❄️ Winter (Dec - Feb)
The dormant season outdoors, but the busiest season indoors.
- Indoor Spawn Prep Start creating your grain spawn and sawdust blocks indoors. You need fully colonized blocks ready for Spring.
- Site Selection Scout your garden for shady, moist spots. Clear debris.
🌱 Spring (Mar - May)
The planting season. As soon as the frost is gone.
- Inoculate Beds Break up your colonized indoor blocks and mix them into wood chip beds outdoors.
- Mulching Cover the fresh spawn with a layer of cardboard and fresh chips to protect it from drying out.
☀️ Summer (Jun - Aug)
The survival season. Heat is the enemy.
- Watering Water your beds deeply once a week during droughts. Keep the mycelium alive.
- Inspection Check for pests (slugs) or competing molds.
🍂 Autumn (Sep - Nov)
The harvest season! Temps drop, rains come, mushrooms pop.
- Harvesting Check beds daily. Wood lovers (Cyanescens) fruit when temps hit 50°F (10°C).
- Spore Printing Take prints from your best outdoor fruits to save genetics for next year.
- Feeding Add a fresh layer of wood chips before winter to give the colony food for next year.
🏠 Indoor Growing: Seasonal Adjustments
Indoor cultivation is season-independent for light and humidity, but your ambient room temperature changes across the year, requiring seasonal tuning:
- Winter (Dec-Feb) Rooms may drop below 18°C overnight. Add a thermostatically controlled heat mat under substrate or a space heater on a temperature controller. Cold drafts near windows can crack substrate surface.
- Spring (Mar-May) Ideal natural temperatures in many homes — often the easiest time for indoor grows. Watch for increased airborne mould spore counts (windows opened more often).
- Summer (Jun-Aug) The most challenging indoor season. Ambient temperatures above 27°C cause heat stress and dramatically increase contamination. Use a clip fan to circulate air, avoid south-facing rooms, or consider a small air conditioner or grow in an air-conditioned room.
- Autumn (Sep-Nov) Second-best season for indoor growing as temperatures stabilise. An excellent time to start a new grain-to-bulk project.
📊 Species Fruiting Season Reference
Different psilocybin species have dramatically different seasonal windows. Use this table to plan your outdoor bed inoculations:
| Species | Inoculate Beds | Fruiting Season | Temperature Trigger |
|---|---|---|---|
| P. cyanescens | March-April | October-December | Below 10°C nights |
| P. azurescens | March-April | October-January | Below 7°C nights |
| P. ovoideocystidiata | Feb-March or August | April-May and Sep-Nov | Seasonal temperature shift |
| P. semilanceata | Foraging only (UK grassland) | September-November | First frosts, wet conditions |
| P. cubensis (indoor) | Year-round | Year-round | Controlled environment |
📋 Full Year Task Planner
A practical month-by-month checklist for growers who cultivate both indoors and outdoors simultaneously:
- January: Order spore prints/syringes for the new season. Inoculate grain jars for indoor spring grows. Scout outdoor bed locations while ground is clear.

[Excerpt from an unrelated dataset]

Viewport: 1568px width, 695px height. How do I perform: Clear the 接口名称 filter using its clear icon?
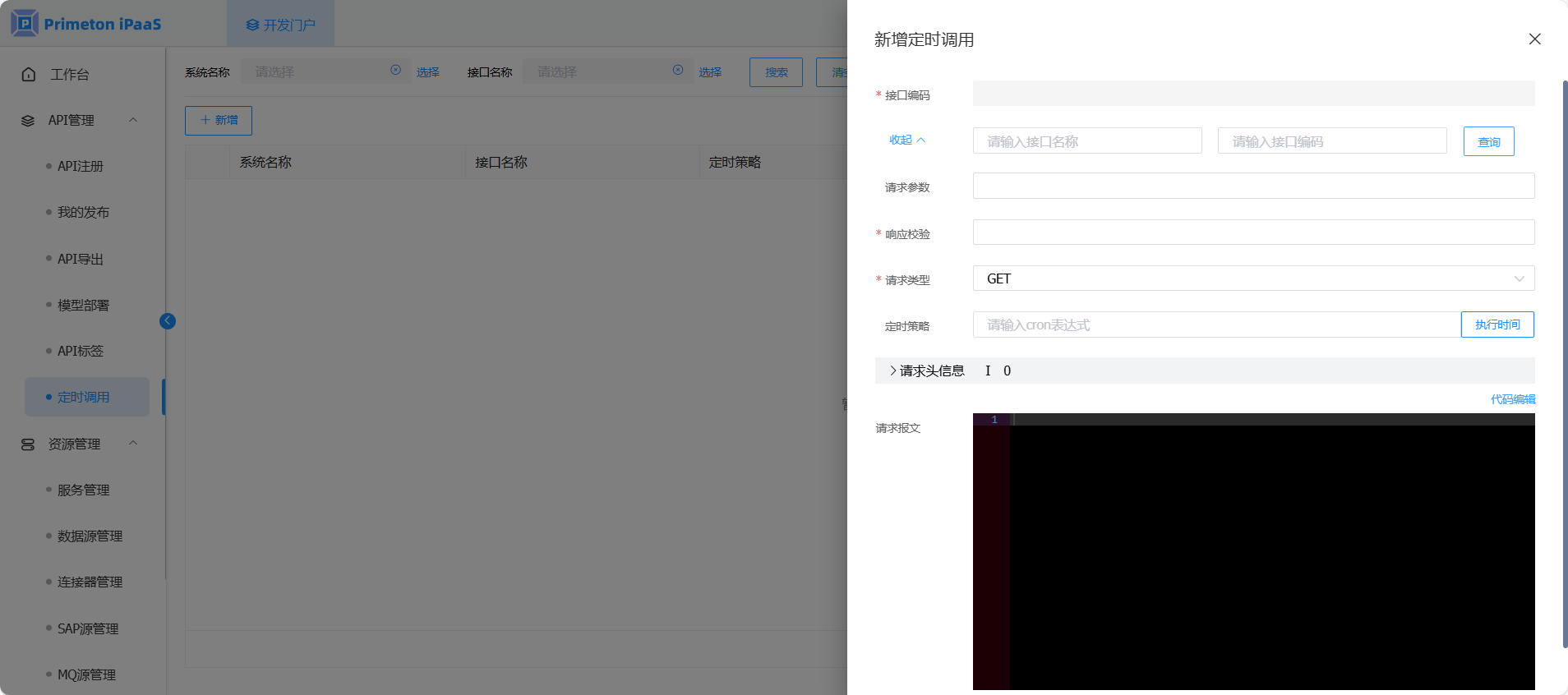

- February-March: Begin colonising sawdust blocks for spring outdoor inoculation. Prepare outdoor bed sites — dig, add fresh hardwood chips, allow to settle.
- April-May: Transfer colonised spawn to outdoor beds before temperatures rise. Begin fruiting indoor cubensis grows. P. ovoideocystidiata spring flush begins.
- June-August: Focus on indoor grows with climate control. Water outdoor beds weekly. Spore-print outdoor fruits if any appear.
- September: Begin daily temperature monitoring of outdoor beds. Reduce indoor fruiting temperatures to mimic autumn drop.
- October-November: Peak outdoor fruiting season. Check beds every 1-2 days. Harvest before veil breaks. Add a fresh layer of chips after each flush.
- December: Take spore prints from best autumn specimens. Plan next season's genetics. Begin planning indoor winter grow cycle.